[[ DATA TO USE, beginning ]]

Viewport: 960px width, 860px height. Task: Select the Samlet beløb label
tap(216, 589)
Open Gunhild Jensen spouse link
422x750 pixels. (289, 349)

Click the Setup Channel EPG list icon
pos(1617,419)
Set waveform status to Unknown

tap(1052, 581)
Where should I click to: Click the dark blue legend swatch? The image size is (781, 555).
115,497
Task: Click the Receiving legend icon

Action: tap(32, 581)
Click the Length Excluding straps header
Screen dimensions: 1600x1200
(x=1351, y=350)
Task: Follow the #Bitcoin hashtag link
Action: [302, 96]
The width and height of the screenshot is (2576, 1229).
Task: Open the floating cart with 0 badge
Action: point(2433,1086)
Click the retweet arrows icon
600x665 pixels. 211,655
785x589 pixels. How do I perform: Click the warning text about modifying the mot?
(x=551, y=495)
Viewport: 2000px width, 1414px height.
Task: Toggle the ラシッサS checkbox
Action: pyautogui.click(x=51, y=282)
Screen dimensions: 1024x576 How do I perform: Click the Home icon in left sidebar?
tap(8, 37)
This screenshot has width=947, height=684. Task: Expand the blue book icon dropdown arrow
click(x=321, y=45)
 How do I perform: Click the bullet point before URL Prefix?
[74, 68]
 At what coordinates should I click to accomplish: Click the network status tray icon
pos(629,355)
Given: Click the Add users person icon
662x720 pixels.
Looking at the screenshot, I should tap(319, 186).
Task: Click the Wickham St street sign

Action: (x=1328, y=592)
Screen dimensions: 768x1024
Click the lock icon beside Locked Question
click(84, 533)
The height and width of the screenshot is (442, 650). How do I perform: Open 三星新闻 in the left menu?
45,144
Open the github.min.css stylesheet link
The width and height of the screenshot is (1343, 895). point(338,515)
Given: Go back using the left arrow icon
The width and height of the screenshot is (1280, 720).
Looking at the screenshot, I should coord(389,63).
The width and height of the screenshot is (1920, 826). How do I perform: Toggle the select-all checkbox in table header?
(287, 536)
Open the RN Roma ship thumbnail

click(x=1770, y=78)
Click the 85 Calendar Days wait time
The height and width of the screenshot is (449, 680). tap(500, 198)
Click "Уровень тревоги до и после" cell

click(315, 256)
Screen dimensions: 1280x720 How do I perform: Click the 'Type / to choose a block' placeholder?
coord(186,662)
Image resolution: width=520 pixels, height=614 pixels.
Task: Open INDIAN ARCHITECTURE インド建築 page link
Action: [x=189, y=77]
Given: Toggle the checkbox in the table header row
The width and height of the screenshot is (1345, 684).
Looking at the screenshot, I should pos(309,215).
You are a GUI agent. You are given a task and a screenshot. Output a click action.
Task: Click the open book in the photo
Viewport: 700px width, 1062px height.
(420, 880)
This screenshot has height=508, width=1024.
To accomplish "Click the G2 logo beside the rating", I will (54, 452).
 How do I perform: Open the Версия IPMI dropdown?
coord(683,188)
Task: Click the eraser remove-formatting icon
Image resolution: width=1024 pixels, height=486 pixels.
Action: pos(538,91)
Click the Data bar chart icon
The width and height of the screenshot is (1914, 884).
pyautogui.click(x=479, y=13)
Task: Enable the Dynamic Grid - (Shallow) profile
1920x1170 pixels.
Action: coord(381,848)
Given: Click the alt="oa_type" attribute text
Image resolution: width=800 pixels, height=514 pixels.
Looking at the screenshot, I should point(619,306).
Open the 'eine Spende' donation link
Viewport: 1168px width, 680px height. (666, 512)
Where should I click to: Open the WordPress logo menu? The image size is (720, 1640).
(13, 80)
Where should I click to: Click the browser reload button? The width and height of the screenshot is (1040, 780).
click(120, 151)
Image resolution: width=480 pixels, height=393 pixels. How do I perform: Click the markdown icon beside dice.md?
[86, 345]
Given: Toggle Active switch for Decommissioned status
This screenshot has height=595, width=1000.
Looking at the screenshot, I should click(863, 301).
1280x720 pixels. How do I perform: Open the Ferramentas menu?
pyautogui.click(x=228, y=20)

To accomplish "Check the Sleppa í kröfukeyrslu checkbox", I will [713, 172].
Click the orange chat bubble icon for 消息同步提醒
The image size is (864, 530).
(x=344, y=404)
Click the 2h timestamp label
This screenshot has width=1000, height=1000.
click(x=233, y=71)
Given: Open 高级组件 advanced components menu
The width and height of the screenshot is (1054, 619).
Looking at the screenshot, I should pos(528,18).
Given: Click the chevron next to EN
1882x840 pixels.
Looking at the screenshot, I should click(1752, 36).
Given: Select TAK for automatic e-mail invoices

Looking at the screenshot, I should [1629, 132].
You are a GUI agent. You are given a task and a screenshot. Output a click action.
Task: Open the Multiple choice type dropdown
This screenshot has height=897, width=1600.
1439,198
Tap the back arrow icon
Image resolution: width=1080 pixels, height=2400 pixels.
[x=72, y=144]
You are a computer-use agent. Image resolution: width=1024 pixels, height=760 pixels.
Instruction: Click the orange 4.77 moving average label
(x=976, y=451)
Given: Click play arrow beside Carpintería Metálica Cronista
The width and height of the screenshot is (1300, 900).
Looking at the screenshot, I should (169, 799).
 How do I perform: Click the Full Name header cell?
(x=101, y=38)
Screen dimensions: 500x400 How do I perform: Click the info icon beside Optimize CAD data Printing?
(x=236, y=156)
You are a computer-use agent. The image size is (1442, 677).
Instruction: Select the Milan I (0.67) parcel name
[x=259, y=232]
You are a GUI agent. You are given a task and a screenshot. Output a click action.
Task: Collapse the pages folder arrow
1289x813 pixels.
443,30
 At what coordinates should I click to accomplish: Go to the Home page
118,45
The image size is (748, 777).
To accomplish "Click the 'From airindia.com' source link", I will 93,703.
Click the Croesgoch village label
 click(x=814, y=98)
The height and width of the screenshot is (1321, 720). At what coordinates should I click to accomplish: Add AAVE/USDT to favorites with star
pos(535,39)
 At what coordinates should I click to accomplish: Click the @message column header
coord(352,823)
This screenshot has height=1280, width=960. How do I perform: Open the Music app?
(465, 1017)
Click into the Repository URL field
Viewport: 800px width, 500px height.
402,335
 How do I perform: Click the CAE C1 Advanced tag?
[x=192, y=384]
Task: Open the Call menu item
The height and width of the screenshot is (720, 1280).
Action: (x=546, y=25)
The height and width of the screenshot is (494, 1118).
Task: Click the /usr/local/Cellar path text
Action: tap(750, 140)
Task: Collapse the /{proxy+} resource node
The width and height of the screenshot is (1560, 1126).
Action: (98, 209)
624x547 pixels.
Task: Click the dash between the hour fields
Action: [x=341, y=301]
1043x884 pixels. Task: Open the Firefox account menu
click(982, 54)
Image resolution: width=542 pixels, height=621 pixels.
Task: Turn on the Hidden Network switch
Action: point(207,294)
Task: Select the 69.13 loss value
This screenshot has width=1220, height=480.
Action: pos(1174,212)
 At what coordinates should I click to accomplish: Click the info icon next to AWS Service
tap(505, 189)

[[ DATA TO USE, end ]]

Using the same words as the original, repeat the records above.

Viewport: 960px width, 860px height. Task: Select the Samlet beløb label
tap(216, 589)
Open Gunhild Jensen spouse link
422x750 pixels. (289, 349)

Click the Setup Channel EPG list icon
pos(1617,419)
Set waveform status to Unknown

tap(1052, 581)
Where should I click to: Click the dark blue legend swatch? The image size is (781, 555).
115,497
Task: Click the Receiving legend icon

Action: tap(32, 581)
Click the Length Excluding straps header
Screen dimensions: 1600x1200
(x=1351, y=350)
Task: Follow the #Bitcoin hashtag link
Action: [302, 96]
The width and height of the screenshot is (2576, 1229).
Task: Open the floating cart with 0 badge
Action: point(2433,1086)
Click the retweet arrows icon
600x665 pixels. 211,655
785x589 pixels. How do I perform: Click the warning text about modifying the mot?
(x=551, y=495)
Viewport: 2000px width, 1414px height.
Task: Toggle the ラシッサS checkbox
Action: pyautogui.click(x=51, y=282)
Screen dimensions: 1024x576 How do I perform: Click the Home icon in left sidebar?
tap(8, 37)
This screenshot has width=947, height=684. Task: Expand the blue book icon dropdown arrow
click(x=321, y=45)
 How do I perform: Click the bullet point before URL Prefix?
[74, 68]
 At what coordinates should I click to accomplish: Click the network status tray icon
pos(629,355)
Given: Click the Add users person icon
662x720 pixels.
Looking at the screenshot, I should tap(319, 186).
Task: Click the Wickham St street sign

Action: (x=1328, y=592)
Screen dimensions: 768x1024
Click the lock icon beside Locked Question
click(84, 533)
The height and width of the screenshot is (442, 650). How do I perform: Open 三星新闻 in the left menu?
45,144
Open the github.min.css stylesheet link
The width and height of the screenshot is (1343, 895). point(338,515)
Given: Go back using the left arrow icon
The width and height of the screenshot is (1280, 720).
Looking at the screenshot, I should coord(389,63).
The width and height of the screenshot is (1920, 826). How do I perform: Toggle the select-all checkbox in table header?
(287, 536)
Open the RN Roma ship thumbnail

click(x=1770, y=78)
Click the 85 Calendar Days wait time
The height and width of the screenshot is (449, 680). tap(500, 198)
Click "Уровень тревоги до и после" cell

click(315, 256)
Screen dimensions: 1280x720 How do I perform: Click the 'Type / to choose a block' placeholder?
coord(186,662)
Image resolution: width=520 pixels, height=614 pixels.
Task: Open INDIAN ARCHITECTURE インド建築 page link
Action: [x=189, y=77]
Given: Toggle the checkbox in the table header row
The width and height of the screenshot is (1345, 684).
Looking at the screenshot, I should pos(309,215).
You are a GUI agent. You are given a task and a screenshot. Output a click action.
Task: Click the open book in the photo
Viewport: 700px width, 1062px height.
(420, 880)
This screenshot has height=508, width=1024.
To accomplish "Click the G2 logo beside the rating", I will (54, 452).
 How do I perform: Open the Версия IPMI dropdown?
coord(683,188)
Task: Click the eraser remove-formatting icon
Image resolution: width=1024 pixels, height=486 pixels.
Action: pos(538,91)
Click the Data bar chart icon
The width and height of the screenshot is (1914, 884).
pyautogui.click(x=479, y=13)
Task: Enable the Dynamic Grid - (Shallow) profile
1920x1170 pixels.
Action: coord(381,848)
Given: Click the alt="oa_type" attribute text
Image resolution: width=800 pixels, height=514 pixels.
Looking at the screenshot, I should point(619,306).
Open the 'eine Spende' donation link
Viewport: 1168px width, 680px height. (666, 512)
Where should I click to: Open the WordPress logo menu? The image size is (720, 1640).
(13, 80)
Where should I click to: Click the browser reload button? The width and height of the screenshot is (1040, 780).
click(120, 151)
Image resolution: width=480 pixels, height=393 pixels. How do I perform: Click the markdown icon beside dice.md?
[86, 345]
Given: Toggle Active switch for Decommissioned status
This screenshot has height=595, width=1000.
Looking at the screenshot, I should click(863, 301).
1280x720 pixels. How do I perform: Open the Ferramentas menu?
pyautogui.click(x=228, y=20)

To accomplish "Check the Sleppa í kröfukeyrslu checkbox", I will [713, 172].
Click the orange chat bubble icon for 消息同步提醒
The image size is (864, 530).
(x=344, y=404)
Click the 2h timestamp label
This screenshot has width=1000, height=1000.
click(x=233, y=71)
Given: Open 高级组件 advanced components menu
The width and height of the screenshot is (1054, 619).
Looking at the screenshot, I should pos(528,18).
Given: Click the chevron next to EN
1882x840 pixels.
Looking at the screenshot, I should click(1752, 36).
Given: Select TAK for automatic e-mail invoices

Looking at the screenshot, I should [1629, 132].
You are a GUI agent. You are given a task and a screenshot. Output a click action.
Task: Open the Multiple choice type dropdown
This screenshot has height=897, width=1600.
1439,198
Tap the back arrow icon
Image resolution: width=1080 pixels, height=2400 pixels.
[x=72, y=144]
You are a computer-use agent. Image resolution: width=1024 pixels, height=760 pixels.
Instruction: Click the orange 4.77 moving average label
(x=976, y=451)
Given: Click play arrow beside Carpintería Metálica Cronista
The width and height of the screenshot is (1300, 900).
Looking at the screenshot, I should (169, 799).
 How do I perform: Click the Full Name header cell?
(x=101, y=38)
Screen dimensions: 500x400 How do I perform: Click the info icon beside Optimize CAD data Printing?
(x=236, y=156)
You are a computer-use agent. The image size is (1442, 677).
Instruction: Select the Milan I (0.67) parcel name
[x=259, y=232]
You are a GUI agent. You are given a task and a screenshot. Output a click action.
Task: Collapse the pages folder arrow
1289x813 pixels.
443,30
 At what coordinates should I click to accomplish: Go to the Home page
118,45
The image size is (748, 777).
To accomplish "Click the 'From airindia.com' source link", I will 93,703.
Click the Croesgoch village label
 click(x=814, y=98)
The height and width of the screenshot is (1321, 720). At what coordinates should I click to accomplish: Add AAVE/USDT to favorites with star
pos(535,39)
 At what coordinates should I click to accomplish: Click the @message column header
coord(352,823)
This screenshot has height=1280, width=960. How do I perform: Open the Music app?
(465, 1017)
Click into the Repository URL field
Viewport: 800px width, 500px height.
402,335
 How do I perform: Click the CAE C1 Advanced tag?
[x=192, y=384]
Task: Open the Call menu item
The height and width of the screenshot is (720, 1280).
Action: (x=546, y=25)
The height and width of the screenshot is (494, 1118).
Task: Click the /usr/local/Cellar path text
Action: tap(750, 140)
Task: Collapse the /{proxy+} resource node
The width and height of the screenshot is (1560, 1126).
Action: (98, 209)
624x547 pixels.
Task: Click the dash between the hour fields
Action: [x=341, y=301]
1043x884 pixels. Task: Open the Firefox account menu
click(982, 54)
Image resolution: width=542 pixels, height=621 pixels.
Task: Turn on the Hidden Network switch
Action: point(207,294)
Task: Select the 69.13 loss value
This screenshot has width=1220, height=480.
Action: pos(1174,212)
 At what coordinates should I click to accomplish: Click the info icon next to AWS Service
tap(505, 189)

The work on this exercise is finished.